Some in the financial commentariat say that Bernanke must stop printing money and weakening the dollar by 2012, or food and gasoline inflation will put Obama out of work.

It does cause me to roll my eyes when I hear (fellow) Obama-bashers use opportunistic arguments like 'Americans need gasoline to get to work.' Well sure, but I wonder what fraction of our passenger-miles in motor vehicles is really about getting to work. I do a lot of bicycling after the morning "rush hour"; how many of those people who pass me are going to work, versus going on an unnecessary shopping trip, or just looking for an excuse to get out of the house? I could be attributing my own slouchy driving habits to other people.

For the sake of argument, let's assume that half of driving is just entertainment, thinly disguised as transportation and phony necessity. Isn't there cheaper entertainment available in this modern age?

If you walked up to the average gasoline pump, where a driver is staring with disbelief at the numbers rolling by, and asked, "How much do you spend per mile to buy, finance, insure, license, repair, and depreciate your Brontosaurus?", would he even venture to guess the order of magnitude?

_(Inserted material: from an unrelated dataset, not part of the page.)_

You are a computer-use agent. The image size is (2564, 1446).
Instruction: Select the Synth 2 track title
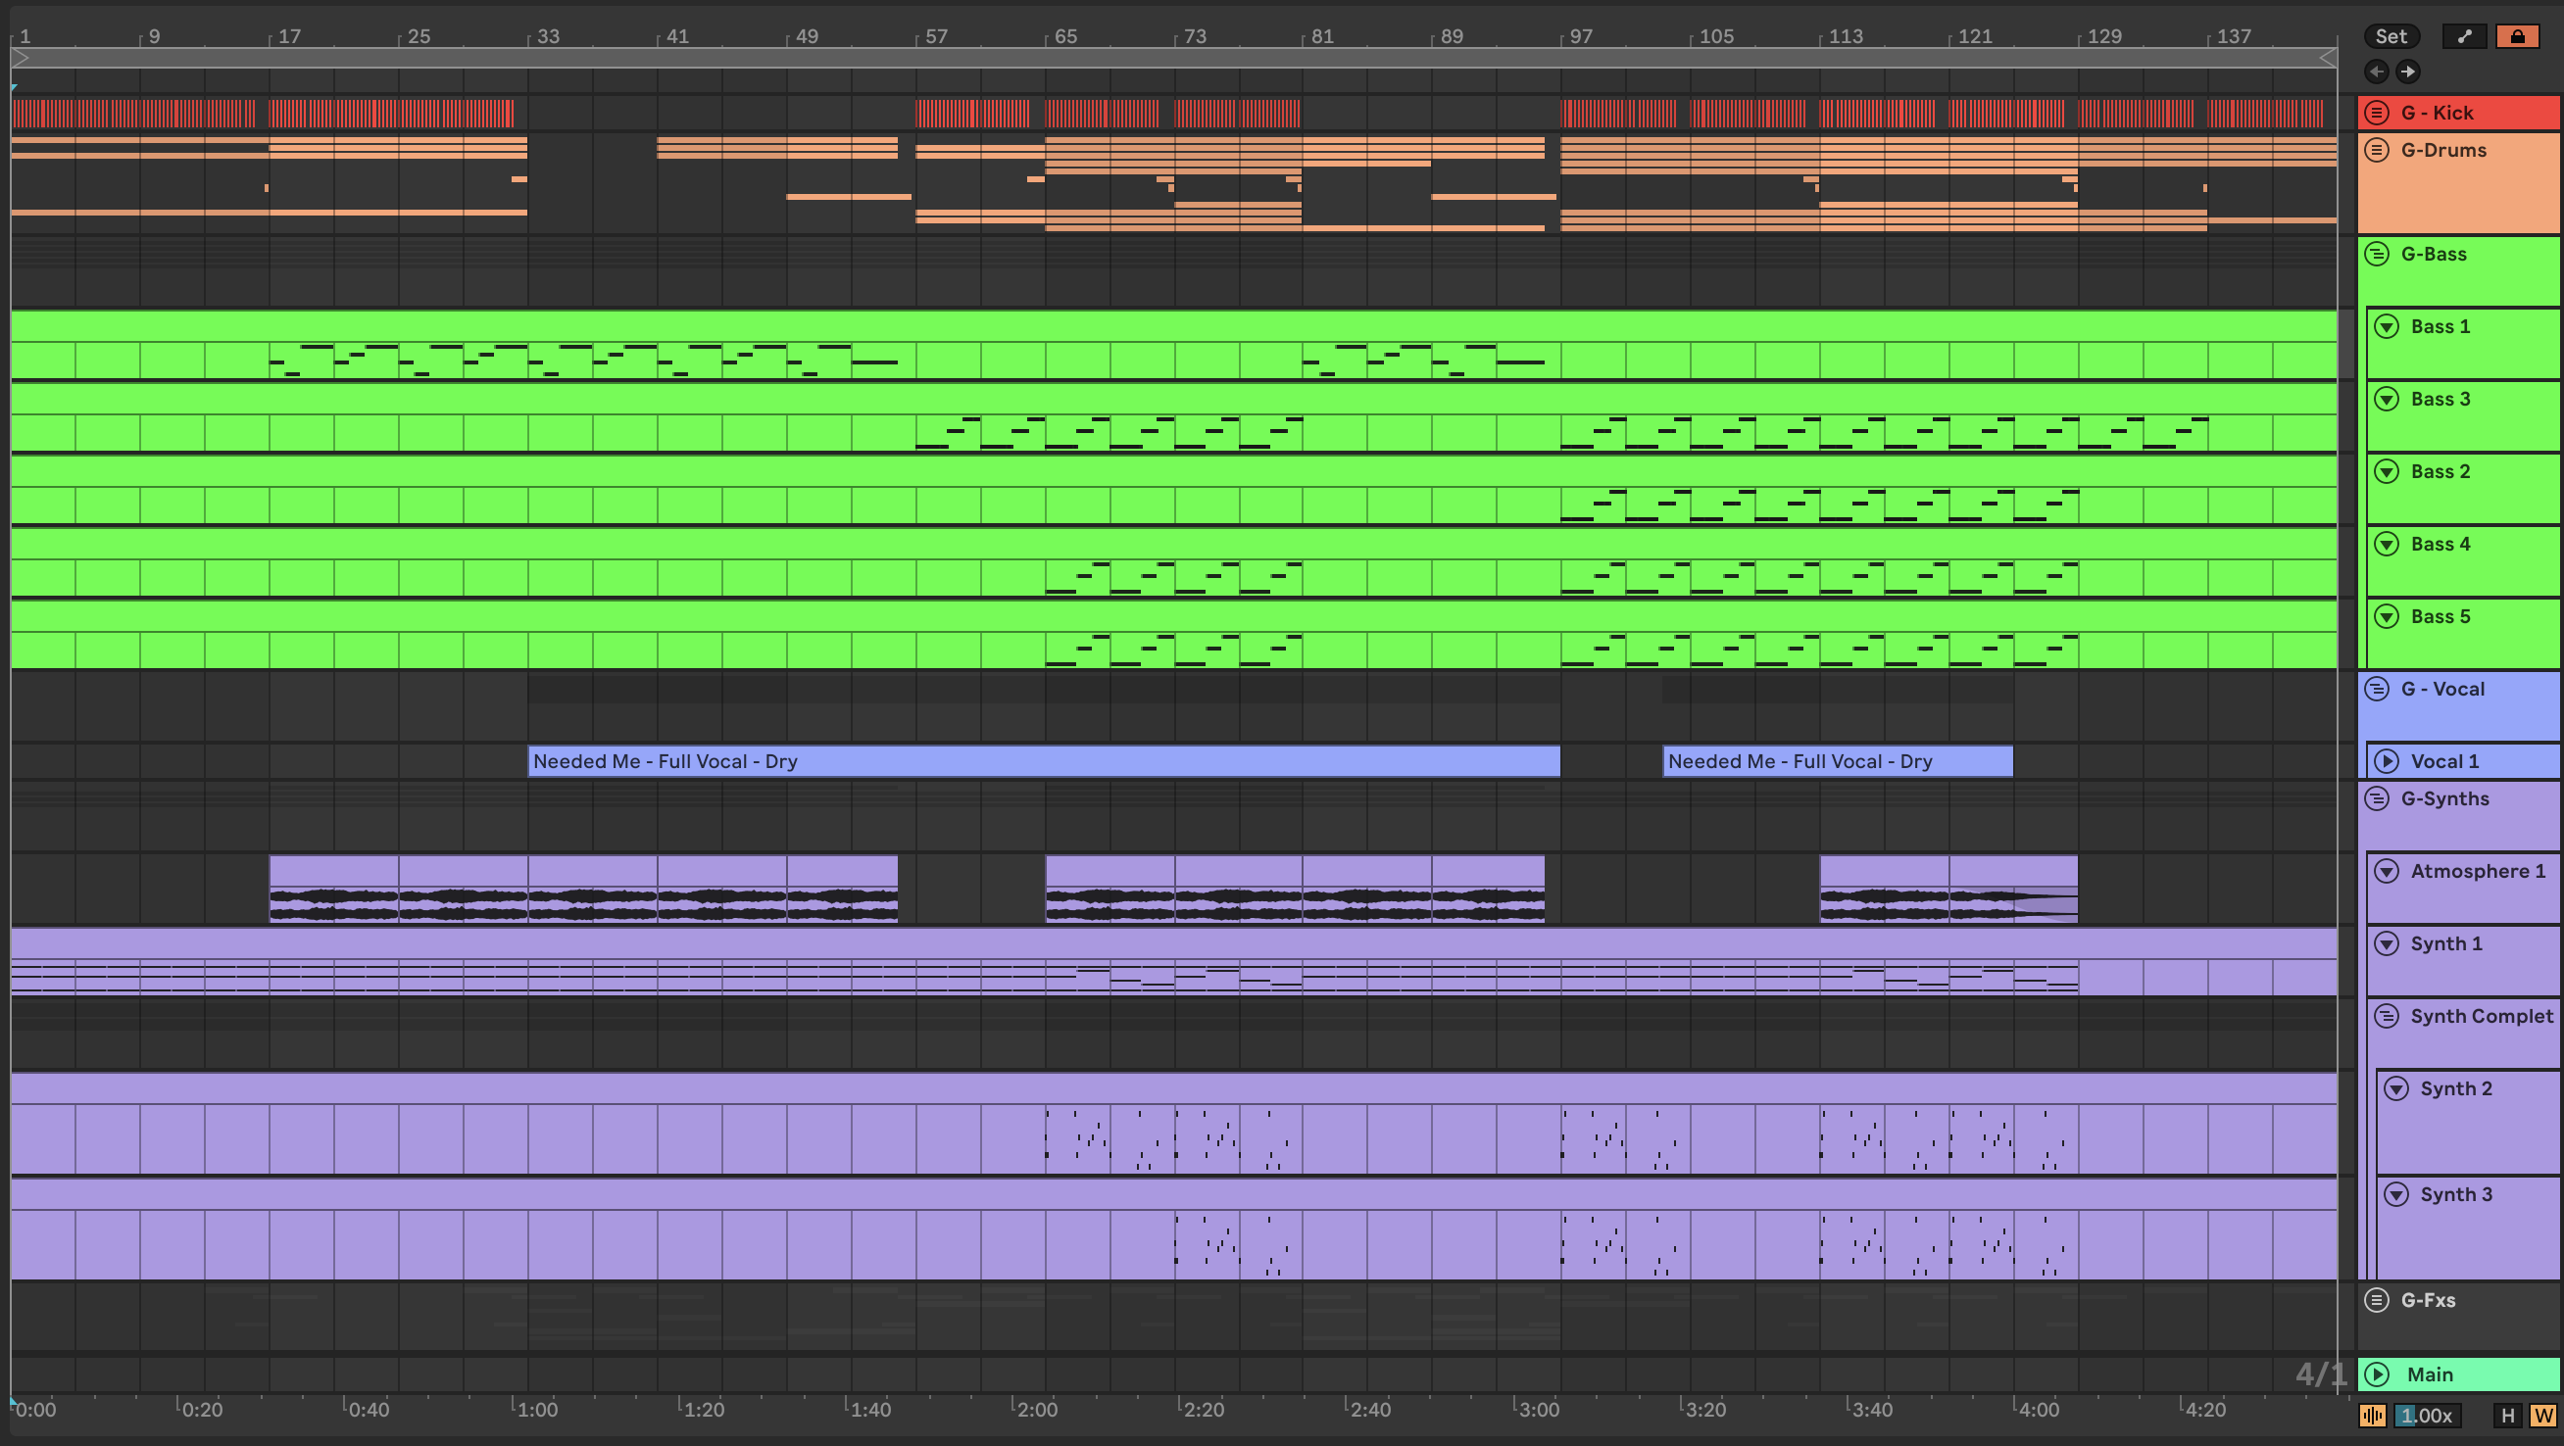point(2456,1089)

The AAA estimate was updated recently, but gasoline has gone up even more since they did their estimate. They came up with 59 cents per mile. On average, people drive 15,000 miles per year; so they piss away $8600 per year on the ol' brontosaurus. Just imagine if, instead of the hyped-up gadgets for cars these days, you had a large-display meter like a taxicab has, showing you the dollars evaporating in front of your face as you drive 15 miles to the Walmart to save a few cents on store-brand paper towels and elbow macaroni.

I do wish that Small-Government partisans (my folks, usually) would stop deifying the automobile. If my informants are telling the truth, gasoline taxes only pay for 20-25% of the cost of highways; the rest is paid by general funds. Therefore, the average righteous, freedom-loving, motorist is a bit of a welfare queen. (As opposed to bicyclists who are 100% welfare queens.)

Did automotive-freedom-loving Libertarians ever stop to consider that under-taxing gasoline and having toll-free highways makes motoring America's most socialist institution? And that's not even taking Government Motors (GM) into account.

Comments

Harry Flare, said…
Who are the "informants" that state that highways are build with general funds.